JOB:
Reproduce the records between the line holding "Where should I click to: Select the Hand" and the line holding "[x=13, y=321]", inclusive, keeping the requests unchanged. Scale every coordinate in their answers by 1.3, rounding to whole numbers with halves rounded up.

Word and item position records
(begin)

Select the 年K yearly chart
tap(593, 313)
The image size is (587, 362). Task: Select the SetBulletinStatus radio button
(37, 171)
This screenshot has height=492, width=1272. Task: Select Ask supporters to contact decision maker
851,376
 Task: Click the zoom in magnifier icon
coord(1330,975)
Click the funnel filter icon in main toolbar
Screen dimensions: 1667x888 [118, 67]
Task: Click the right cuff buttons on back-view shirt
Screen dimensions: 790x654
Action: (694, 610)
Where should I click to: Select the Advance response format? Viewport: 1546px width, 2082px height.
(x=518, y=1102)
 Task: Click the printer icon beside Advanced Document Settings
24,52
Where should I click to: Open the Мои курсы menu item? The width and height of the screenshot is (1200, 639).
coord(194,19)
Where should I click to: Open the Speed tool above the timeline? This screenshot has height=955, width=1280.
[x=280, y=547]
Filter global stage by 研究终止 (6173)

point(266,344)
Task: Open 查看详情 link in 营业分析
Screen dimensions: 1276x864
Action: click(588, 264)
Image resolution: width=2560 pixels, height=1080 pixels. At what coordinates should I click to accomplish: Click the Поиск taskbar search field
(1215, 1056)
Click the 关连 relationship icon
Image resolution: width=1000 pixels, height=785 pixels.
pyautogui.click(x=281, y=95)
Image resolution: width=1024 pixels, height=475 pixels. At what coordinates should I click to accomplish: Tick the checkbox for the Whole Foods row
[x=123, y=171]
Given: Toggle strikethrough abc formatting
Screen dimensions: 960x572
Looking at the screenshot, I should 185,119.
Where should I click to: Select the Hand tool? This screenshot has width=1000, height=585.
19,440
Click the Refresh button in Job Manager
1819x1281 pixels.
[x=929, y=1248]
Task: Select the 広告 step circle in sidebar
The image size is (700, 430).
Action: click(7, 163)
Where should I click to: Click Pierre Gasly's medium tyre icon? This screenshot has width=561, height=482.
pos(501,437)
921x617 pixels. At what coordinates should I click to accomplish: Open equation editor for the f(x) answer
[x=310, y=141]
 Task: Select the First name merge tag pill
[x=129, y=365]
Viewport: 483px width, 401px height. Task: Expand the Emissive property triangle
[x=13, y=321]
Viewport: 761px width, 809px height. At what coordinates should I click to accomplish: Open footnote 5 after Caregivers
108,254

(end)

EXERCISE SOLUTION:
Where should I click to: Select the Hand tool? This screenshot has width=1000, height=585.
25,572
Click the Refresh button in Job Manager
1819x1281 pixels.
[x=1208, y=1622]
Task: Select the 広告 step circle in sidebar
The image size is (700, 430).
Action: click(9, 212)
Where should I click to: Click Pierre Gasly's medium tyre icon? This screenshot has width=561, height=482.
pos(651,568)
921x617 pixels. At what coordinates should I click to accomplish: Open equation editor for the f(x) answer
[x=403, y=183]
 Task: Select the First name merge tag pill
[x=168, y=475]
Viewport: 483px width, 401px height. Task: Expand the Emissive property triangle
[x=17, y=417]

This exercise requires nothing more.